『リーダーが最も必要な時にその国のリーダーたる人物が不在と言うのは、その国にとって悲劇の何物でもない』。
大阪都構想を全面に掲げ、大阪ダブル選挙で圧倒的な勝利を収めた大阪維新の会と橋下徹・新大阪市長は、良くも悪くもいま最も勢いのある政治家の一人である事は間違いないだろう。
彼がここまで大阪市民の支持を得る事が出来たのは、府知事時代に築き上げた実績と、場合によっては毒舌とも受け取れる『タレント弁護士』としての長けたその話術にあるのかも知れない。
橋下氏は日本社会の中では明らかに『非主流派』であるが、既成政党の相も変らぬ野次ばかりが飛び交う永田町は、実行力の伴わない議員たちのストレスの捌け口状態に陥っている。
そんな厭世観が漂う中で、唯一独自の路線を歩んで来たのが、橋下氏と彼が作り上げた地域政党の『大阪維新の会』である。

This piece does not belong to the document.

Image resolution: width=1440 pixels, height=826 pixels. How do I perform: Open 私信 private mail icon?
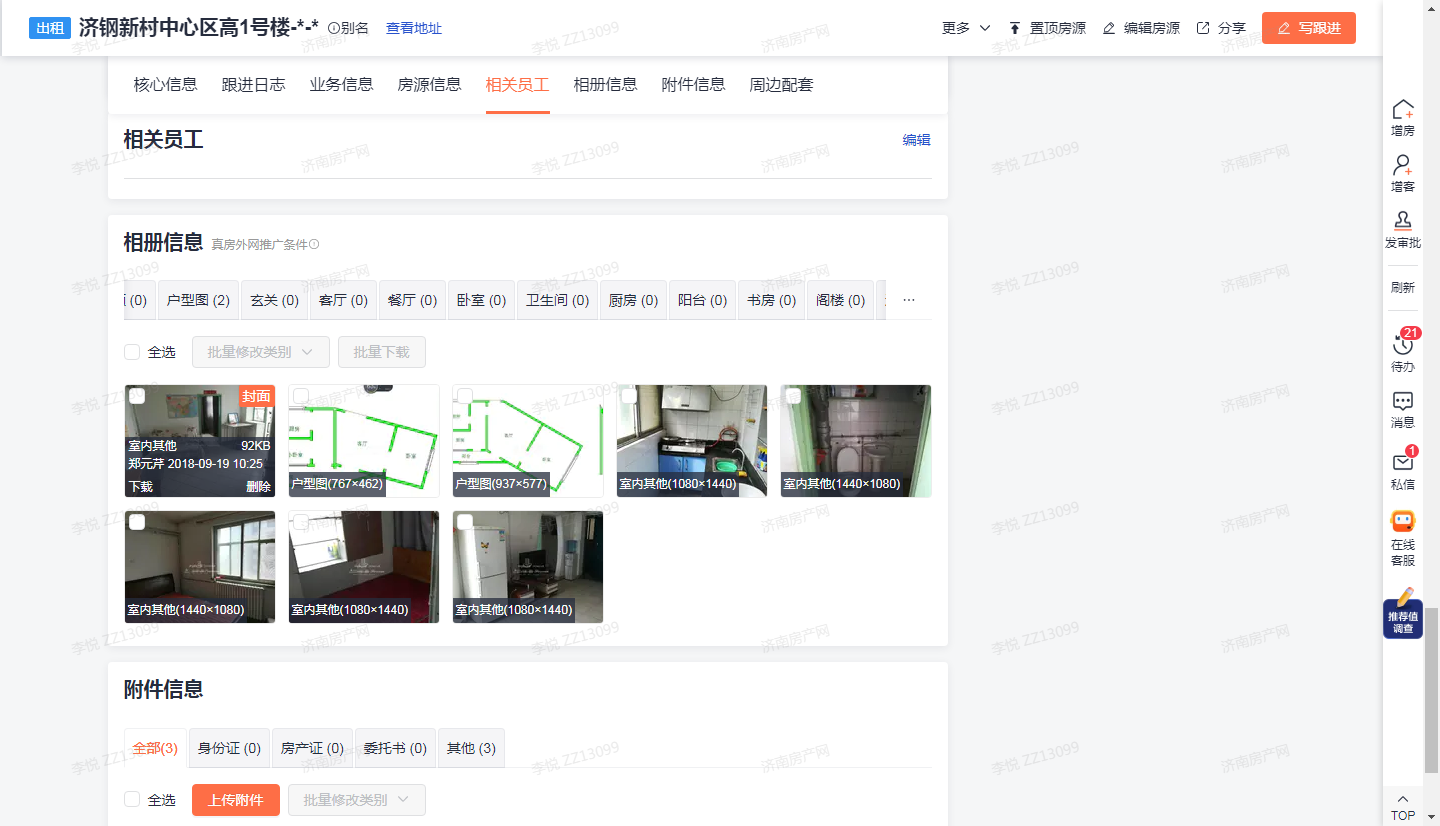[1403, 462]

『大阪を制する者は日本を制す』などと大胆な事を橋下氏が考えているかどうかは別としても、この地域政党の今後の動きを黙認出来ない既成政党の議員たちが、金魚の糞の如く橋下氏の動向に注目し、場合によってはその勢いに便乗しようと、虎視眈眈とその機会を狙っているのも事実である。
彼の言う『大阪都構想』が大阪の単なる理想郷で終わるのか、現実として生まれ変わるのかは全くの未知数ではあるが、クリアしなければならない難題・課題が数多くあり、都構想の根本にある『行政の無駄を無くす』は、国政としても重要な課題であるだけに、大阪市民だけでなく日本国民全体がこの構想に着目しているのは無視出来ない。
今では彼のキャッチコピーとなっている『独裁政治』は言葉の綾であり、特に問題視する必要もないだろう。
今の国会運営を見据えていると『衆議院解散』の動きが来年早々にはあり得るのではと思えて来る。そうなれば、当然の事ながら『維新の会』がそこに切り込んで来るのは必至。
永田町の行く末は橋下氏の手中に墜ちるのか、いずれにせよ挑戦者としての橋下政治を暫くは見守って行こうと思っているが、話題の映画『プリンセス・トヨトミ』が脳裏を過ぎっているのはわたしだけではないかも知れない。